Pre-RFC: Guarantee that pointers to `OsStr` has the same layout as pointers to `str`/`[u8]`

Rust makes vanishingly few guarantees about the layout of pointers to unsized types. To my knowledge, the only exception is that pointers to str have the same layout as pointers to [u8]. I propose extending this guarantee to OsStr as well as Path. OsStr's three implementations and Path all currently support this as a consequence of being repr(transparent) newtypes of either str or [u8], but there are comments (not doc comments!) above the definitions of OsStr and Path stating that this "is considered an implementation detail and must not be relied upon".

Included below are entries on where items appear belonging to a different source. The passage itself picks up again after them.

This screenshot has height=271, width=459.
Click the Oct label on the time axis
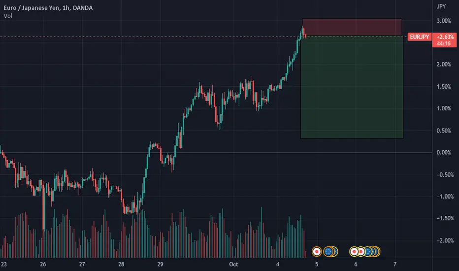(x=233, y=264)
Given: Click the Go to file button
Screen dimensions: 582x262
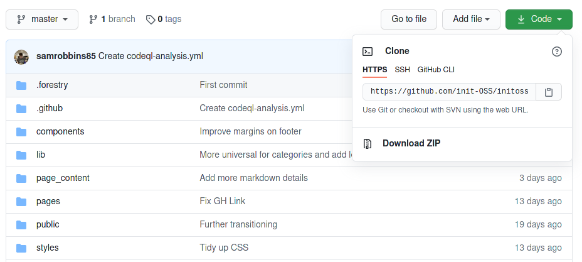Looking at the screenshot, I should (409, 19).

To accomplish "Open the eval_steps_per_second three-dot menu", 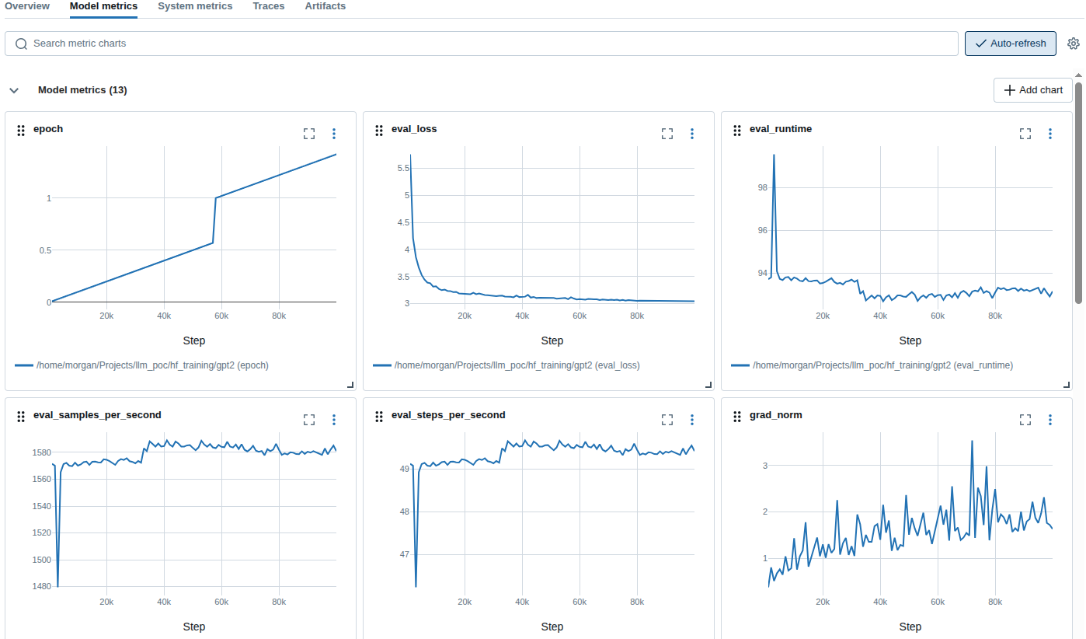I will tap(691, 420).
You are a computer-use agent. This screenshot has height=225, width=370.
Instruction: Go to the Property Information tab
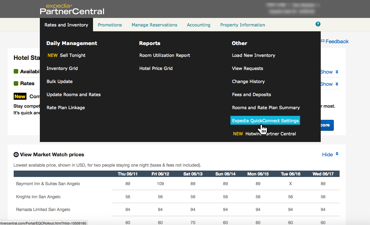tap(242, 25)
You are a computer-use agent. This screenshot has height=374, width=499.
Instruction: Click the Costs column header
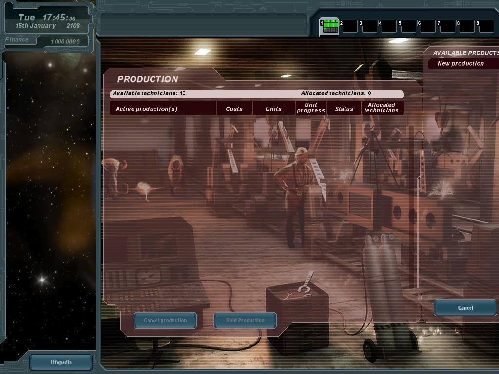point(234,108)
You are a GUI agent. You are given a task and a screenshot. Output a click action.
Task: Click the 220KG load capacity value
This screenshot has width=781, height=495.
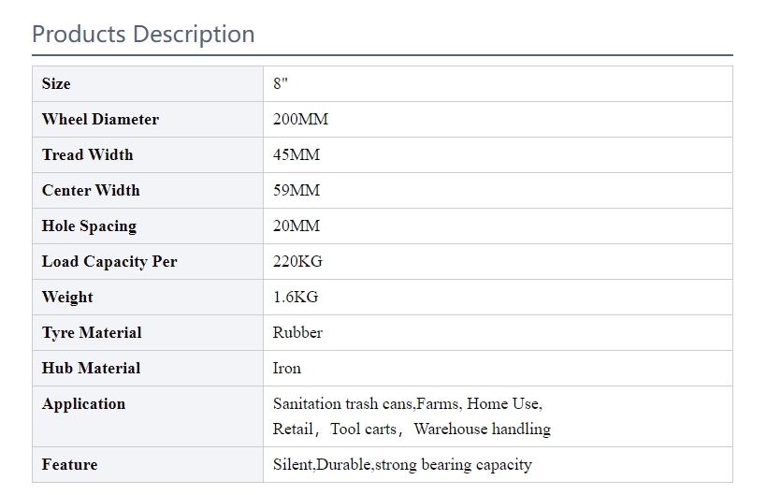(x=297, y=261)
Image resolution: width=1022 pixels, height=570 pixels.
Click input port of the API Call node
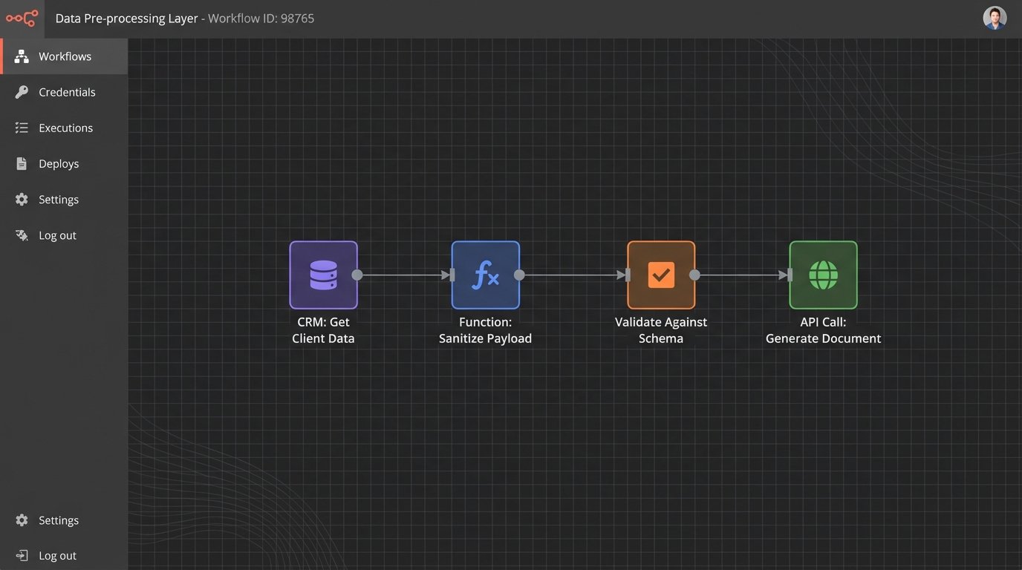coord(789,275)
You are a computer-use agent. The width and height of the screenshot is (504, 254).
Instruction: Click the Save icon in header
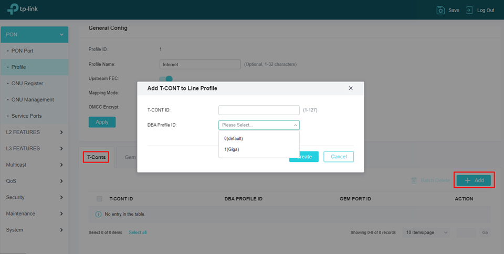[440, 10]
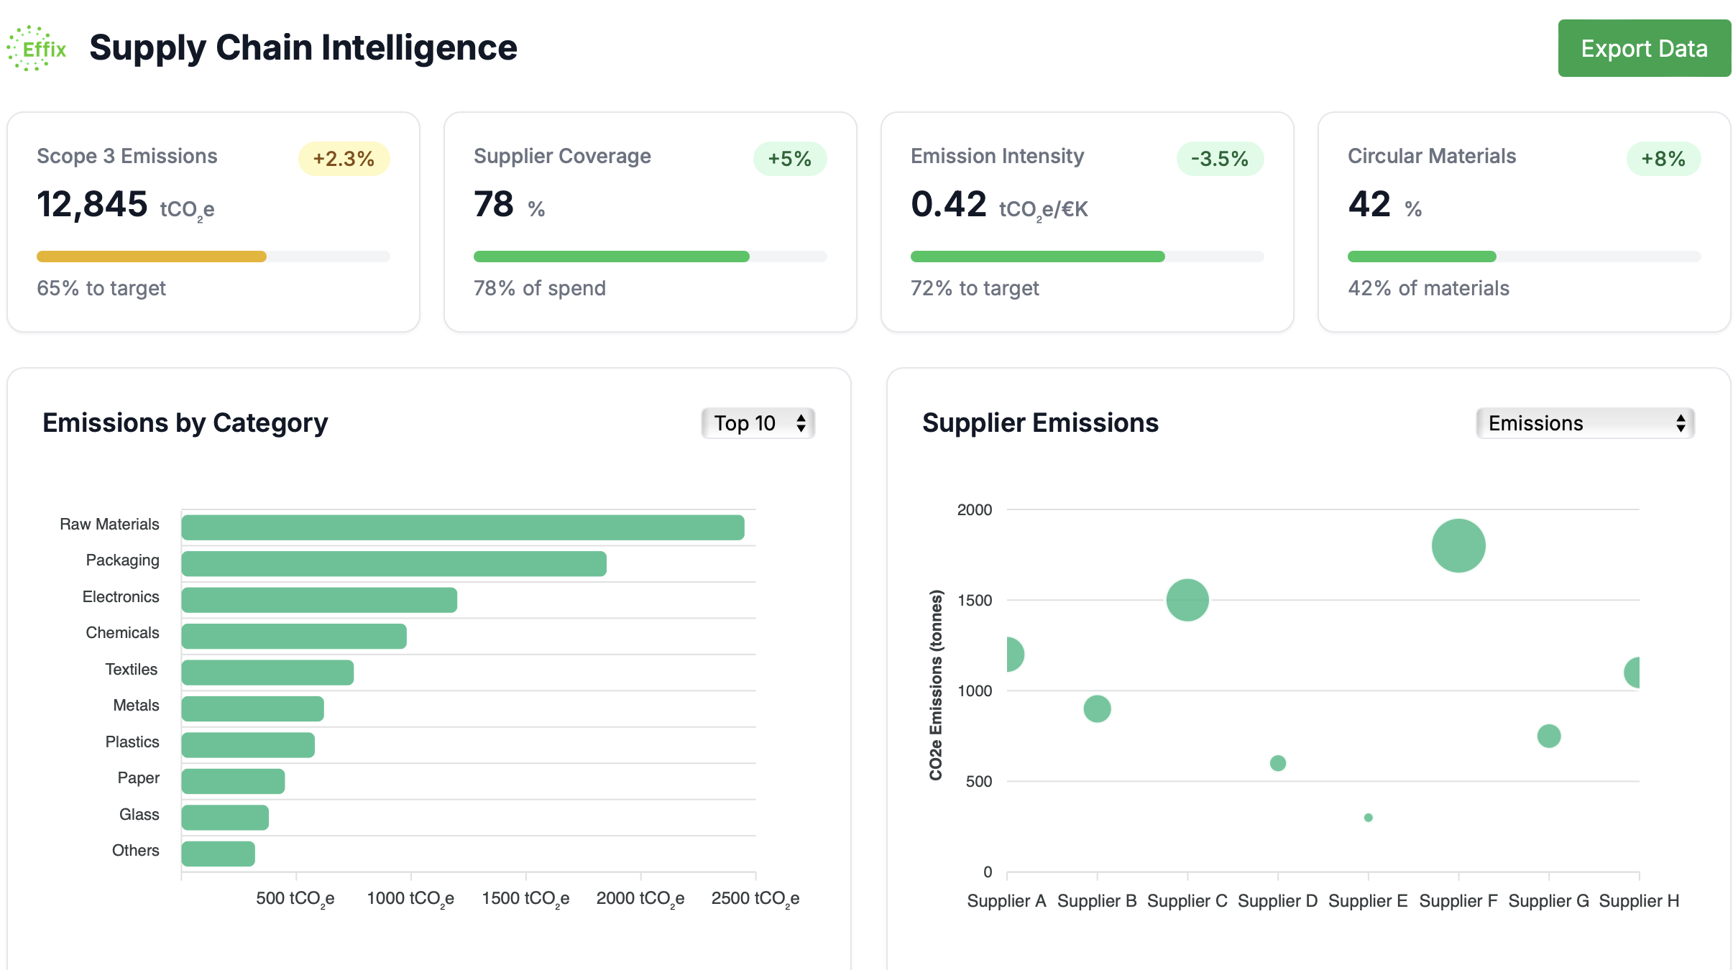This screenshot has height=970, width=1733.
Task: Click Supplier F's large bubble
Action: coord(1460,546)
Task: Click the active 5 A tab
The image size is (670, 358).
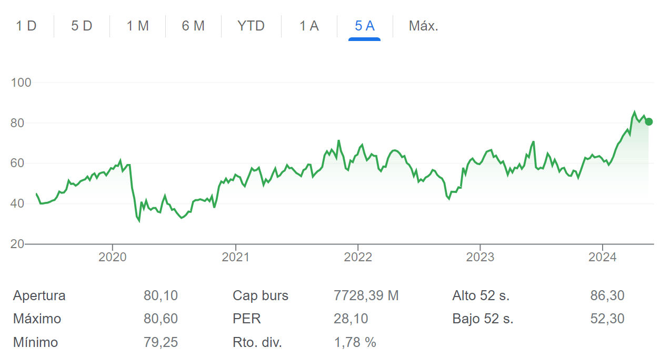Action: pyautogui.click(x=364, y=26)
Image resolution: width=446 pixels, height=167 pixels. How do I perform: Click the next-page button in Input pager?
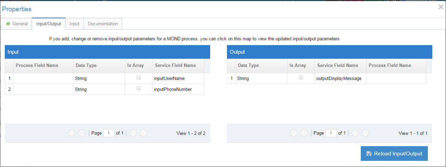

The primary use case for this guarantee is casting/transmutation: it is easy enough to convert between &str or &[u8] and OsStr or Path, but the same cannot be said for conversions between &[&str] or &[&[u8]] and &[&OsStr] or &[&Path]. Given that OsStr and Path are by all accounts intended to be newtypes that model strings with constraints somewhere between those of &str and &[u8], I think it makes sense to provide layout guarantees in turn.

1 Like

I don't think this needs an RFC, it should be an ACP. That being said I'm not sure the libs-api team will want it.

2 Likes

May I ask why not? I discussed the proposal with some folks in the RPLC Discord server, and the only plausible issue that came up was if a future implementation wanted to store locale information in the pointer metadata, but given that every str must be an OsStr, I'm not convinced that this would be a worthwhile endeavor.

Not advocating for this, but hypothetically, the first 1-4 bytes of an OsStr-with-locale-info could be invalid UTF-8 to signify the presence of locale information, and valid UTF-8 to signify that no locale information was provided (supporting str: AsRef<OsStr>).

Maybe there would be some advantage of allowing the locale info to contain a pointer (precluding the use of [u8]). Or the locale info could just be encoded into a fancy [u8].

Edit: wait, that's about the backing data, not the pointer to it.

:ferris_clueless:

I suppose that storing locale info in the backing data would have the disadvantage of requiring a &mut OsStr instead of a &mut &OsStr to change the locale.

I could maybe imagine storing a bit or two that says if it's known to be valid UTF-8 or not (allowing to skip checks in some cases). I don't think std will ever do anything with locales, at least that seems to be against the current philosophy.

I had a PR up for specifying that transmute was valid between &OsStr and &[u8] and libs-api, at the time, decided to instead make this done through explicit functions. See Allow limited access to `OsStr` bytes by epage · Pull Request #109698 · rust-lang/rust · GitHub

3 Likes

Are the meeting notes available anywhere? Your linked comment doesn't really get into the "why" of it all. My end goal was to create a path! macro that could be used to build truly cross-platform paths (i.e., that don't on / being a path separator) at comptime, which is unfortunately impossible as of now due to the absence of this guaranteee.